## Task prompt
Go to the line that contains "Instruction: Click the 重置 reset button" and transcribe from there to the end of the entries, that line and the last one included.

[Collected data]

----

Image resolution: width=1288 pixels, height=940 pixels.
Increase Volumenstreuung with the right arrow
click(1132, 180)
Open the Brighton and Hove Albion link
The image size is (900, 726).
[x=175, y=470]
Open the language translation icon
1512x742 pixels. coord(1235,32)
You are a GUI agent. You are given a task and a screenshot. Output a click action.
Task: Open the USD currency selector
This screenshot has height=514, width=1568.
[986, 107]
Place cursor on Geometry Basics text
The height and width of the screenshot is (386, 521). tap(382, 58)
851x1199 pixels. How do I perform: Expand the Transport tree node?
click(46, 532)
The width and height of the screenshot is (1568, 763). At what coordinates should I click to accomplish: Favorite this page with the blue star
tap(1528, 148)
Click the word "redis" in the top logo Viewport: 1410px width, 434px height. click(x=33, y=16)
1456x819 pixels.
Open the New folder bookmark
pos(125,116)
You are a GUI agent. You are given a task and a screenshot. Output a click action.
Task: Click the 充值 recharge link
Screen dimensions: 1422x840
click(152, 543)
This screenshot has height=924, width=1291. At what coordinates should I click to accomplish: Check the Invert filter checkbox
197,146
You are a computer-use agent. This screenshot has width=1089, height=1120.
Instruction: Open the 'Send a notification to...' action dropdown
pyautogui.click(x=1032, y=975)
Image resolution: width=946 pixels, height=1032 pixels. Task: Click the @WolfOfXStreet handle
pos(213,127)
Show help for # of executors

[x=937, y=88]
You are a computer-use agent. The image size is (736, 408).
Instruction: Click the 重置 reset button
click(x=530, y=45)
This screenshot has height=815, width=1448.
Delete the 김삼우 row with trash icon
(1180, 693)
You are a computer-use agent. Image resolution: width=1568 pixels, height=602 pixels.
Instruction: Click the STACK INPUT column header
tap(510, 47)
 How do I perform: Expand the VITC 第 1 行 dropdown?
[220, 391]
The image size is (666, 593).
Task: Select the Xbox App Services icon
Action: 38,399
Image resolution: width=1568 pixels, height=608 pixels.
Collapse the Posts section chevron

----

## Task result
Instruction: Click the 重置 reset button
click(x=530, y=45)
This screenshot has height=815, width=1448.
Delete the 김삼우 row with trash icon
(1180, 693)
You are a computer-use agent. Image resolution: width=1568 pixels, height=602 pixels.
Instruction: Click the STACK INPUT column header
tap(510, 47)
 How do I perform: Expand the VITC 第 1 行 dropdown?
[220, 391]
The image size is (666, 593).
Task: Select the Xbox App Services icon
Action: 38,399
Image resolution: width=1568 pixels, height=608 pixels.
Collapse the Posts section chevron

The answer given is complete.